**WHAT TO WORK ON:** Work out the number of lines in the records that include the word "Select"; reply with that number alone.

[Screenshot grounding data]
--------
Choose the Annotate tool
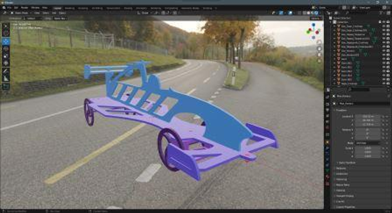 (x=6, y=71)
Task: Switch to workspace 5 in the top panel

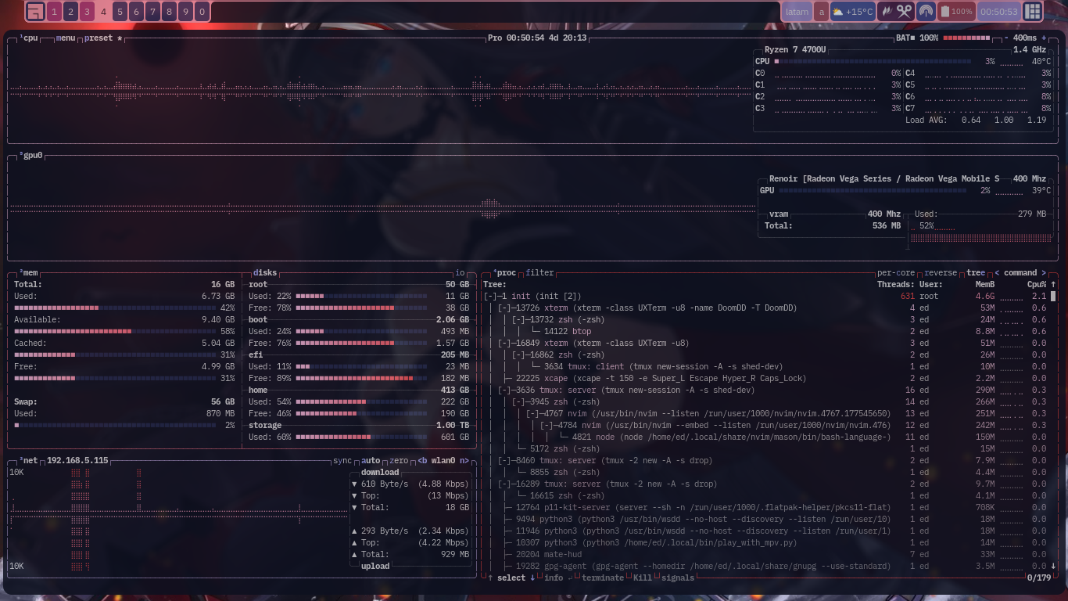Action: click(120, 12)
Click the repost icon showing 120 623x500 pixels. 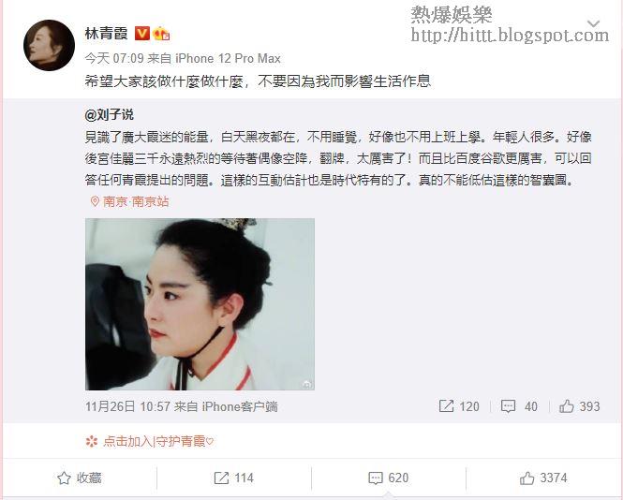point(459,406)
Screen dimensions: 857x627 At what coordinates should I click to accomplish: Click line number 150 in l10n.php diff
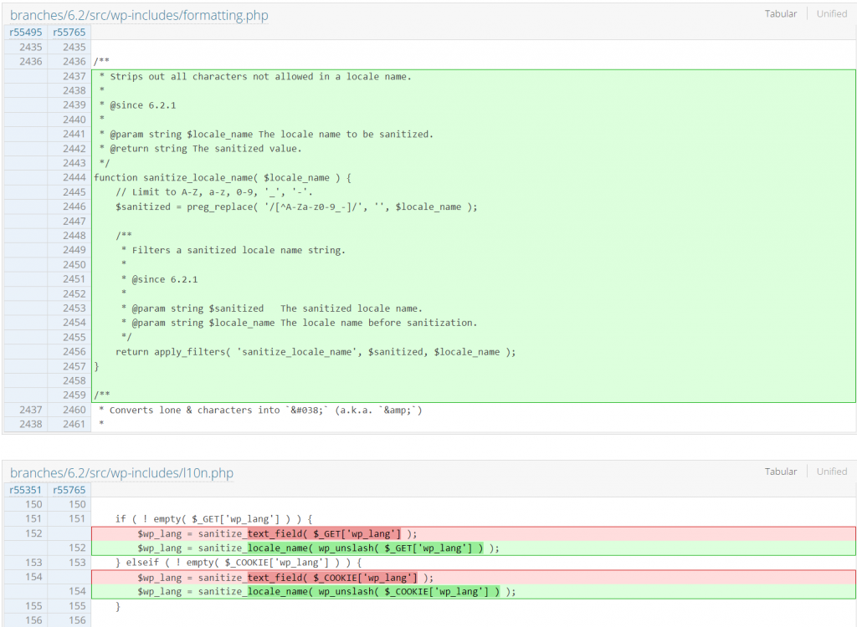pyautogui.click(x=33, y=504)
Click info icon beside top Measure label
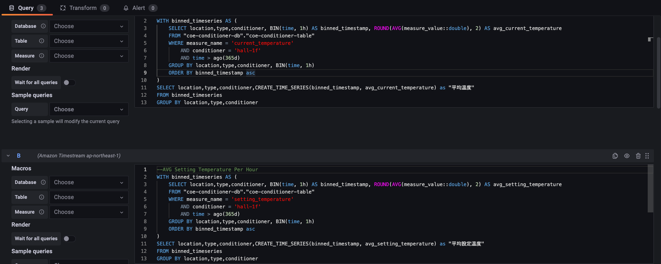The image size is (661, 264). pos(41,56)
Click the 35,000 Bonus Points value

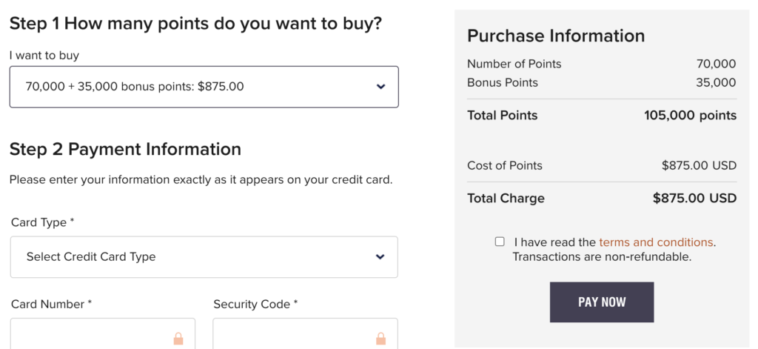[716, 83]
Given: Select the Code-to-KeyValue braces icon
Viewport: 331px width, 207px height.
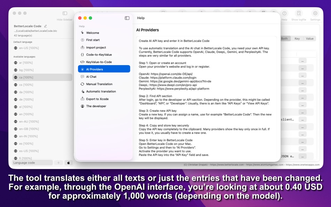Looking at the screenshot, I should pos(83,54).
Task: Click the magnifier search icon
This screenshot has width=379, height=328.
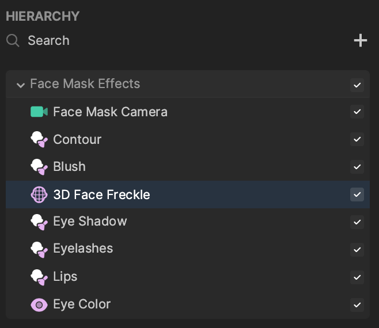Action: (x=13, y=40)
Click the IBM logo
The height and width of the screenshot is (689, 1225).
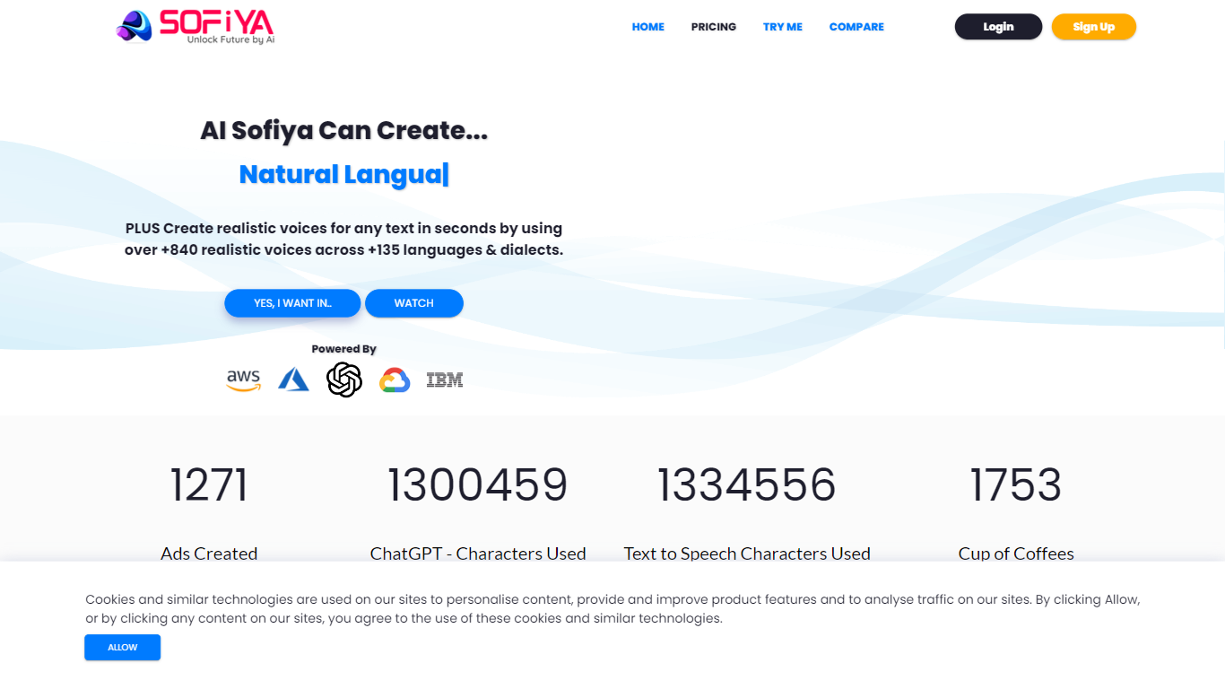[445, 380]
--------
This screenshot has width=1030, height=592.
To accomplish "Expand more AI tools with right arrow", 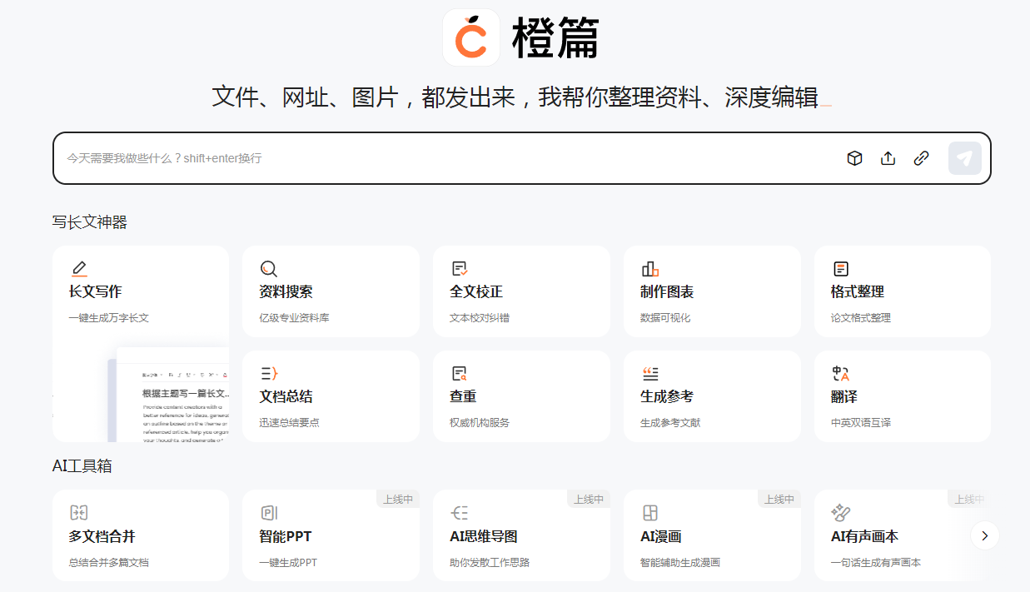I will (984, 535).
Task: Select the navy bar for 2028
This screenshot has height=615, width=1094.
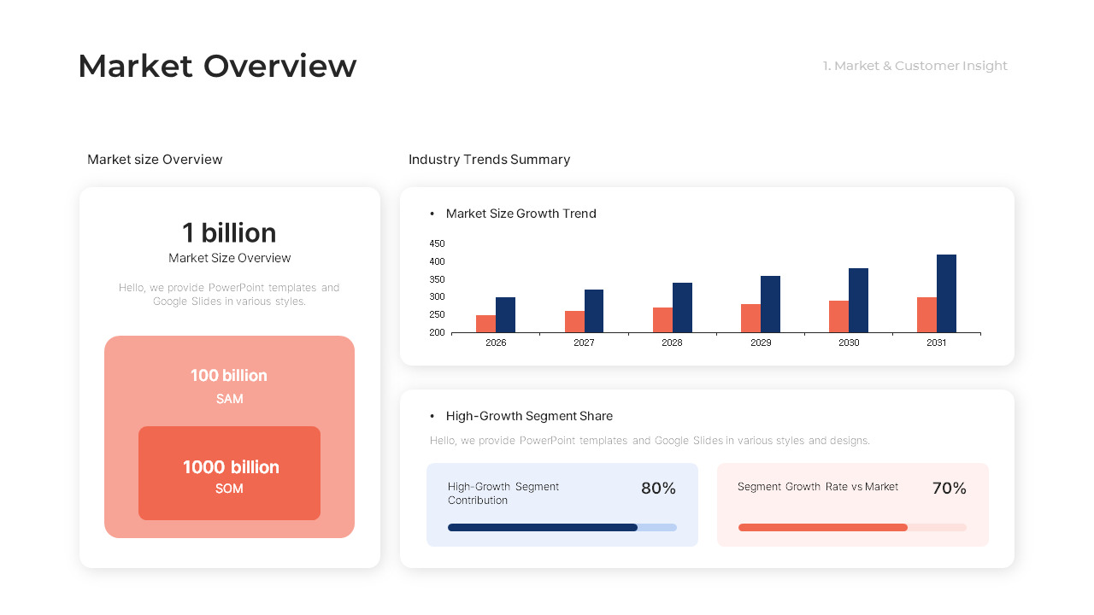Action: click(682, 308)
--------
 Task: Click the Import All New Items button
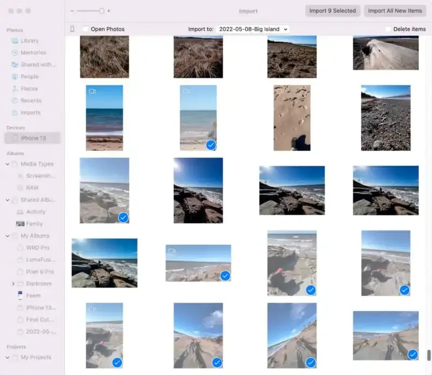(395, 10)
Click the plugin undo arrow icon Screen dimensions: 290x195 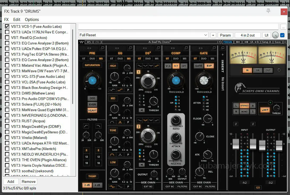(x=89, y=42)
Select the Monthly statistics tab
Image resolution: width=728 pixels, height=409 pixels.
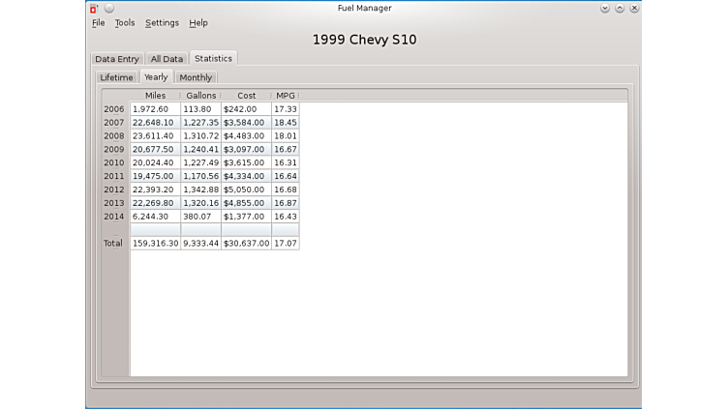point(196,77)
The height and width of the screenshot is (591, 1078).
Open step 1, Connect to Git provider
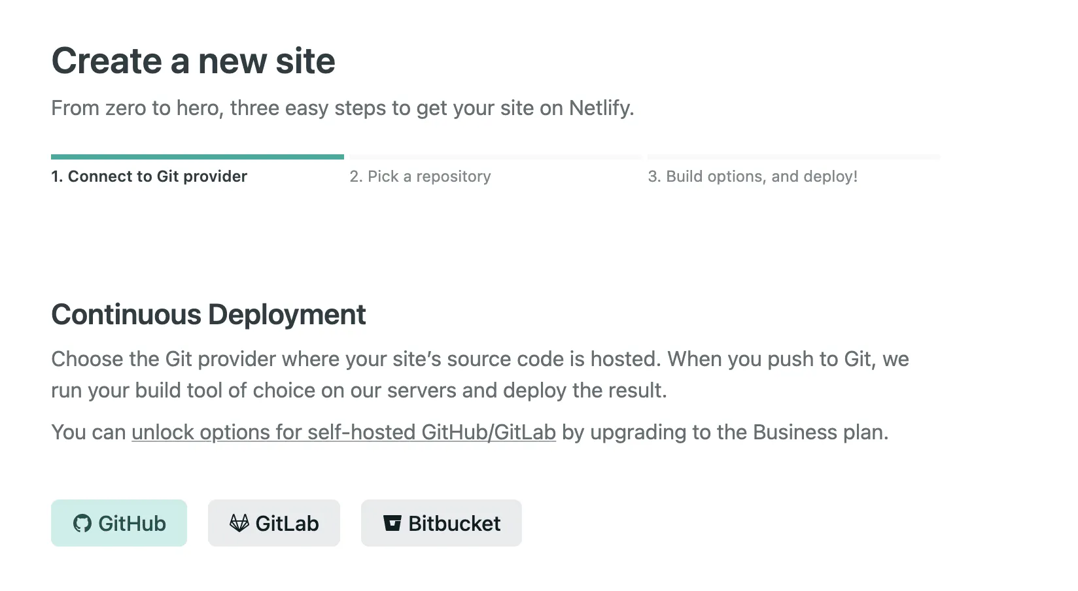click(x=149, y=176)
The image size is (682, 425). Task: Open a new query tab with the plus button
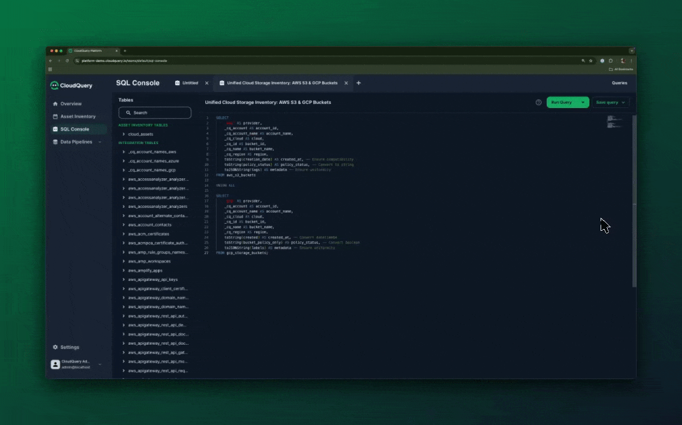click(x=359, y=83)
--------
**FINISHED EXERCISE:** 3